(Screenshot grounding data)
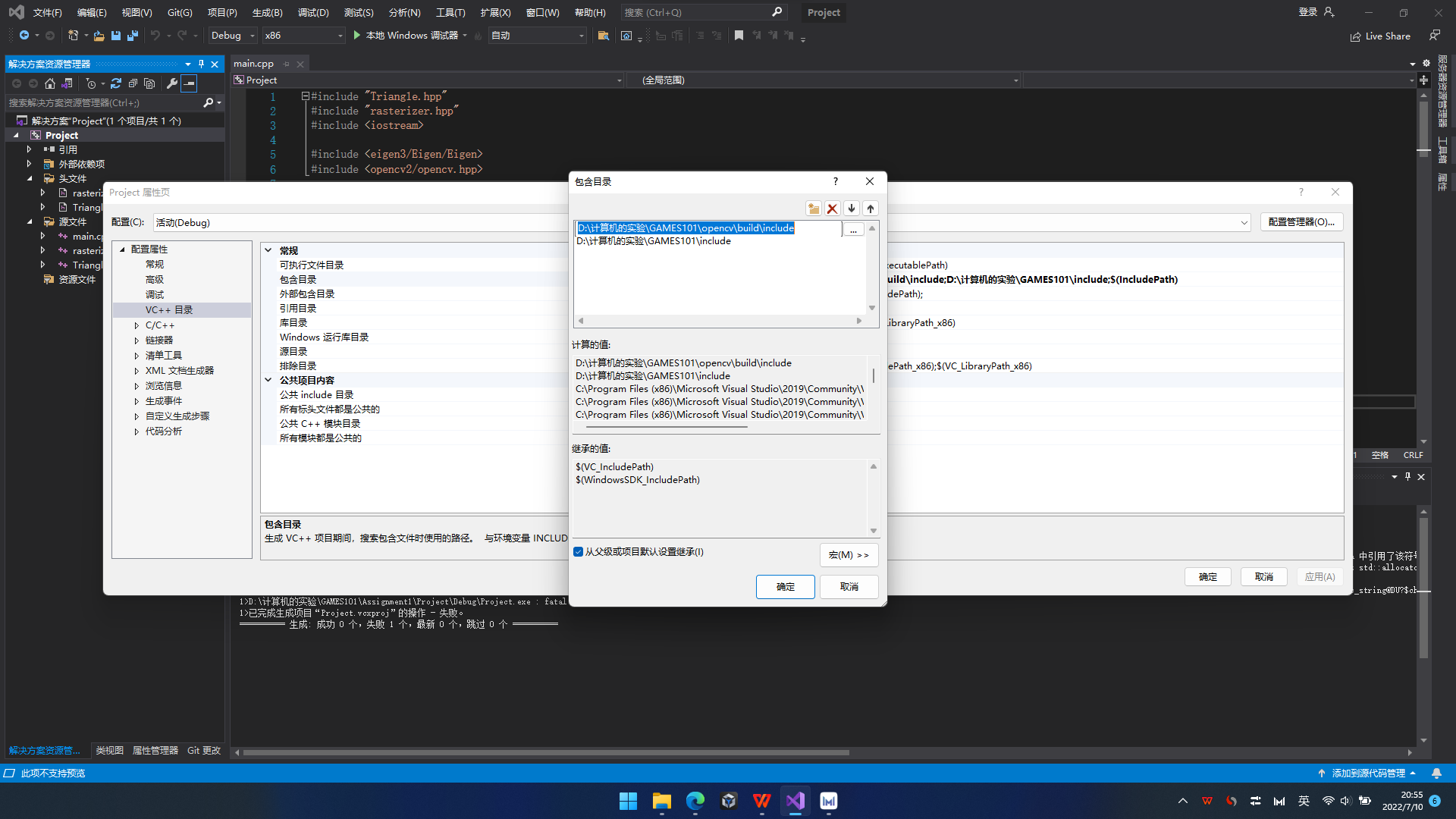Screen dimensions: 1456x819
Task: Open Solution Explorer properties wrench icon
Action: coord(173,83)
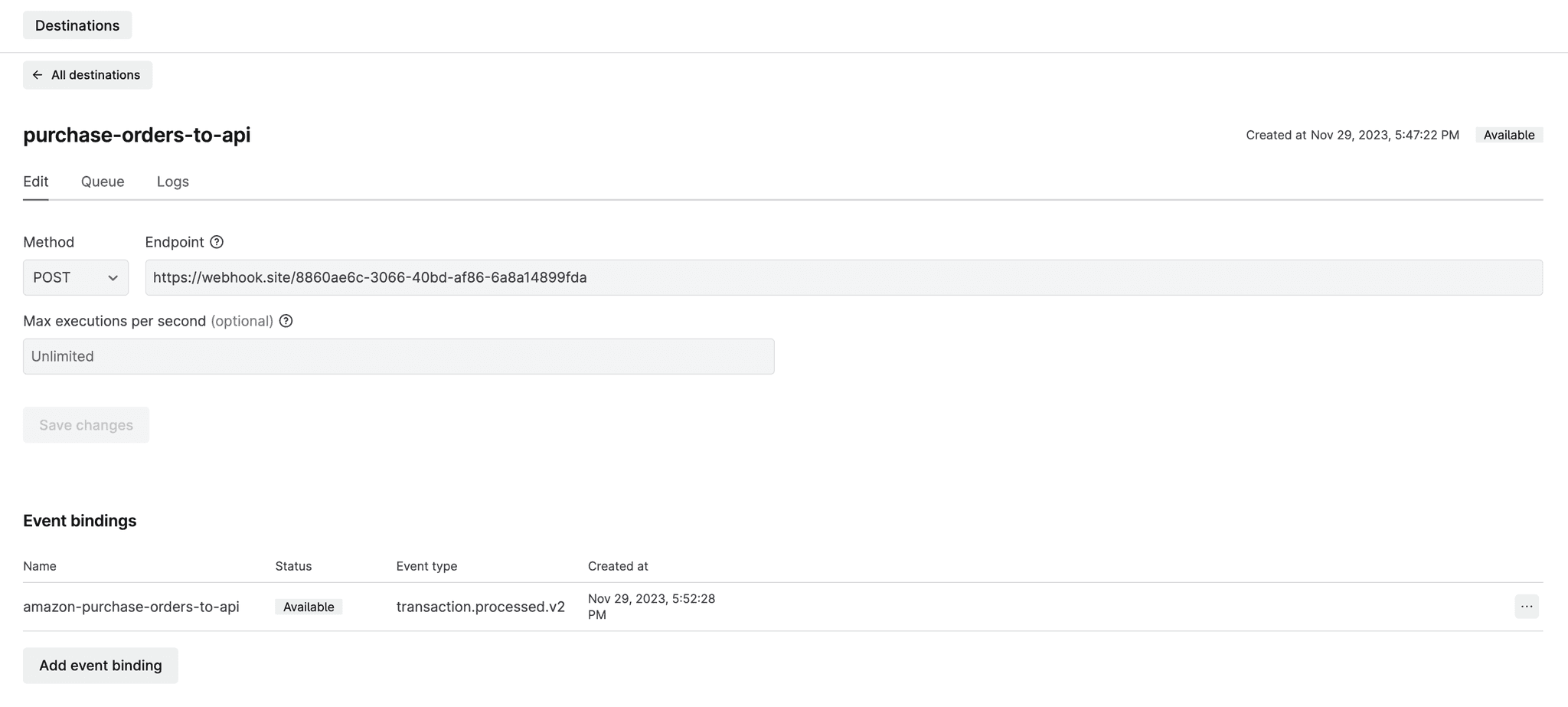Open the Max executions per second help tooltip

[286, 321]
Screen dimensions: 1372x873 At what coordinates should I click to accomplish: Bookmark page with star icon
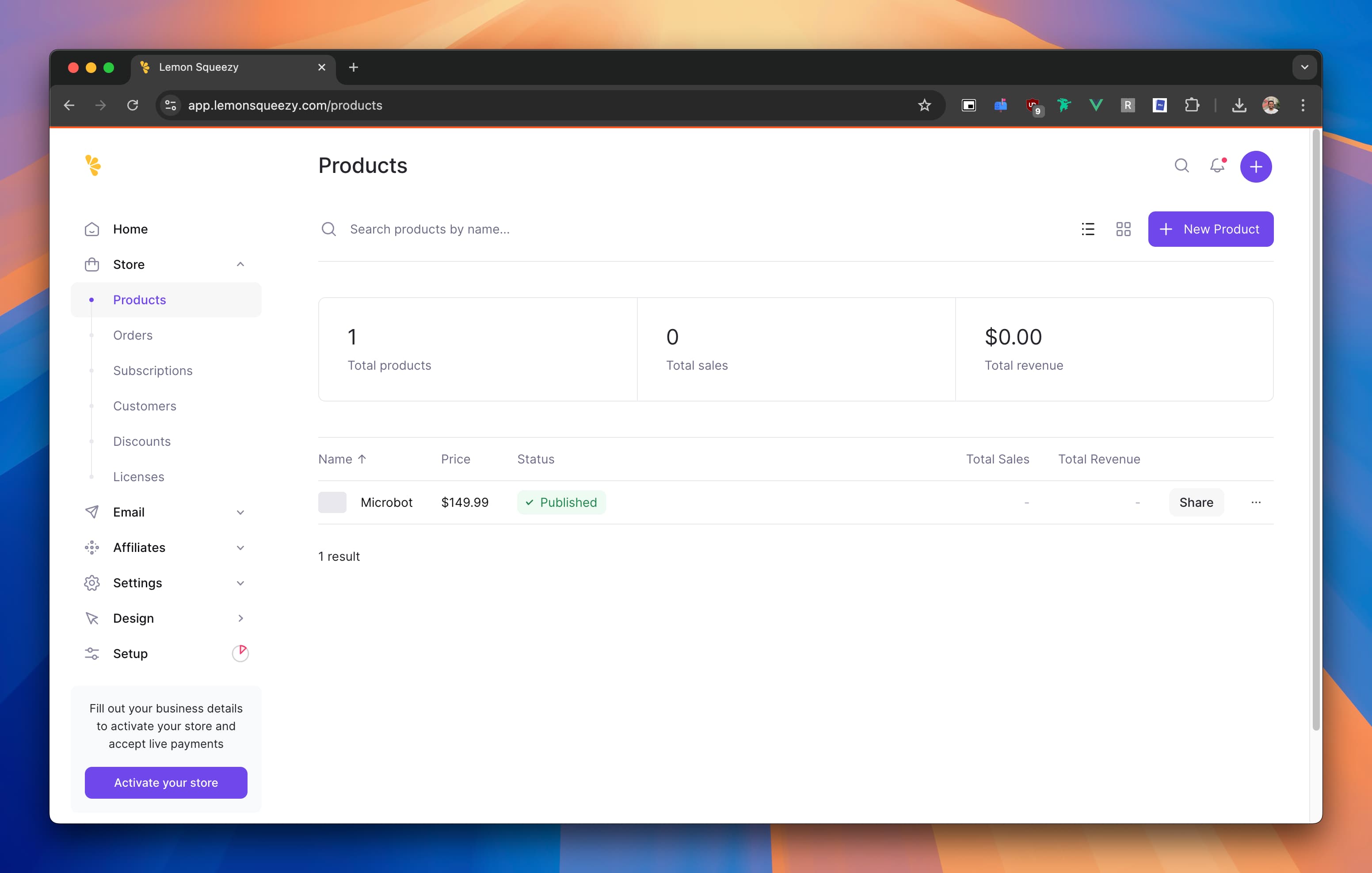click(x=924, y=106)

Your task:
What is needed is an exact transcription of the lines from the one holding "Screen dimensions: 1372x873" to the end of the data, with every picture left out.

Completed exercise:
Screen dimensions: 1372x873 At what coordinates should I click to accomplish: Bookmark page with star icon
click(x=924, y=106)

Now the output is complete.